---------- Selected excerpt

When I first began knitting Barbie outfits (more than 25 years ago !) I used #1 and #2 US double-pointed needles, because that is what was called for in all Barbie patterns at that time. I liked the look of the small needles - small, tight stitches - that showed off her adorable figure. Quite a few months ago I decided to try using #3 US DP needles, using a fewer number of stitches and still being able to show her figure and not have the garments look like a loose "housecoat". It took some fiddling to get this right and now it takes much less time to knit something for Barbie.

Go to top of page, click "Home", then check the list of all topics discussed here on this Forum. Scroll down to "User Submitted, How To's, Patterns, Tutorials", click on this and scroll down to the topic "Ladyfingers - Elaine's Doll Clothes". Once you open this topic, you will look for postings by DAEANARAH. In the center of her "blog", she lists the pattern TITLE, followed by "download". Just click "download" for any pattern you select to open a copy plus photos on your computer for easy printing.

P.S. I did this yesterday to double check before sending this post. I noticed that some of the patterns are NOT written out in PDF format and I ended up with "gibberish" on my computer screen. Could not print out this pattern. However, as I scrolled down through the various patterns I found the same pattern in PDF format. This one printed, so I had no problem printing out the patterns I had selected. 

Happy Knitting!

Ladyfingers - Elaine Baker


----------



## sherryann50

Please add me to your mailing list for the Barbie Patterns Handout. My email address is [email protected] Thank you very much xxx


----------



## Ladyfingers

Xherryann50:

Read the posting by Ladyfingers just above your posting. This will explain how you can download all available knitted doll clothes patterns by Ladyfingers on this website.

--------------------
---------- Data records

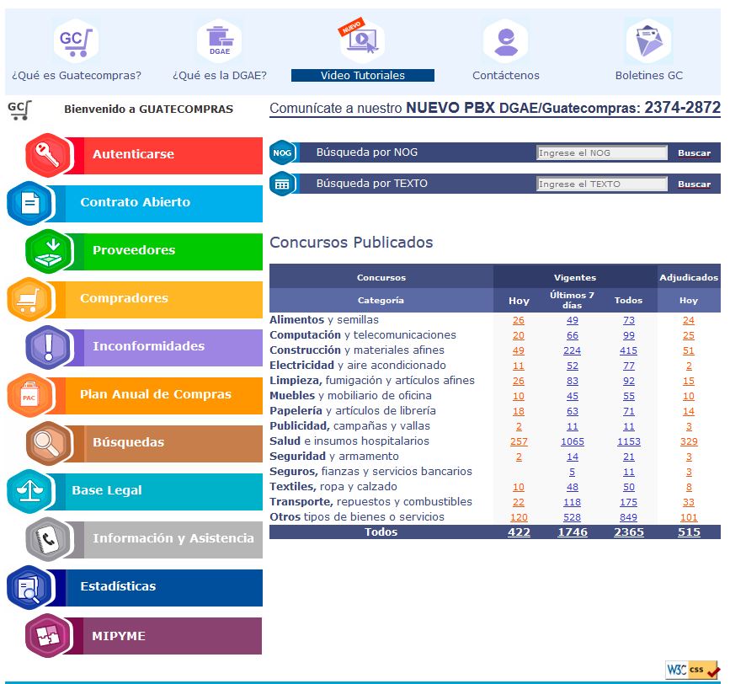Click the Guatecompras shopping cart icon
This screenshot has width=746, height=684.
pyautogui.click(x=76, y=40)
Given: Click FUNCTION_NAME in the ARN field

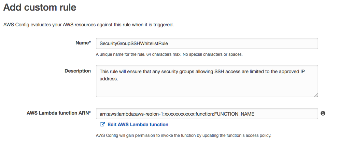Looking at the screenshot, I should 234,114.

--------------------

(Problem set):
- a) In the Barbie knitting thread, what needle size did the writer switch to a few months before posting?
- b) Write a continuation of the Barbie knitting thread that picks up after its last sentence.
None of the lines are needed for any of the tasks.

(Results of the tasks):
- a) The writer switched to #3 US double-pointed needles.

- b)
----------



## pat conroy

I would love these Barbie patterns to knit some clothes for my granddaughter and her barbies ,thank you 
My email is [email protected]


----------



## Ladyfingers

Pat:

This thread has 28 pages - so far - and I'm sure that all of you newer members who have requested an e-mailed copy of the Barbie Handout only read the first few postings - with photos of the Barbie outfits. You probably haven't read all the postings, but if you did you would see how many, many, many times I have provided information about how to download all the patterns for doll clothes by "Ladyfingers". It's understandable.......you want access to the patterns, you don't want to read through 28 pages of other postings.

So.....go to the top of the page, click "Home", then click "User Submitted, How-To's, Patterns, Tutorials", scroll down through 3-4 items and click "Ladyfingers - Elaine's Doll Clothes". This is an extremely long posting by one of our members - DAEANARAH - plus other members here who have seen or already knit some of the doll clothes - they chit chat about it. Anyway, scroll down looking for all postings by DAEANARAH. She lists - in the middle of her posting - the pattern TITLE, followed by "download". Click "download" on the pattern of your choice to open a copy of the pattern and photos on your computer for easy printing. You will find patterns for the American Girl, Barbie & Ken, the 8-1/2" Cutsie baby doll, and the 5" Itty Bitty baby doll.


----------



## Linda Prowse

I would love to receive these patterns. I am knitting Barbie clothes for my 3 nieces. Please advise me of any cost for these patterns.

Linda


----------



## Ladyfingers

Linda:

Read the post before your own posting......"Ladyfingers" shows you how to download all knitted doll clothes patterns. There is no charge for these patterns.

Happy Knitting!


----------



## debbie gud

Your work is amazing. Would love to have copies! [email protected] thanks for sharing!


----------



## tina1965

Was wondering if these are still available. Have a young grand daughter and she loves them. My email is as follows
[email protected]
Hoping to hear from you. 
Regards Tina


----------



## Ladyfingers

Debbie and Tina:

Welcome to this wonderful KP Forum. All of the knitted doll clothes patterns by "Ladyfingers" are posted here on this KP Forum. Go to the top of the page, click "Home", then click "User Submitted, How-To's, Patterns, Tutorials", scroll down 3-4 items and click "Ladyfingers - Elaine's Doll Clothes". Once you open this......scroll down looking for postings by one of our members - DAEANARAH. She posts the pattern TITLE, followed by "download". Click "download" to open a copy of the pattern and photos on your computer for easy printing.

You will find patterns for Barbie & Ken, the American Girl, the 8-1/2" Cutsie baby doll and the 5" Itty Bitty baby doll.


----------



## momannette

Wow you have been busy! They all look fantastic


----------



## iris redwood

please could i have your lovely barbie doll patterns as my friend and i knit up new clothes for barbie dolls and send them overseas for the under privilege children thank you Iris


----------



## Ladyfingers

I ris:

Welcome to this KP Forum. You will find all knitted doll clothes patterns posted here - free!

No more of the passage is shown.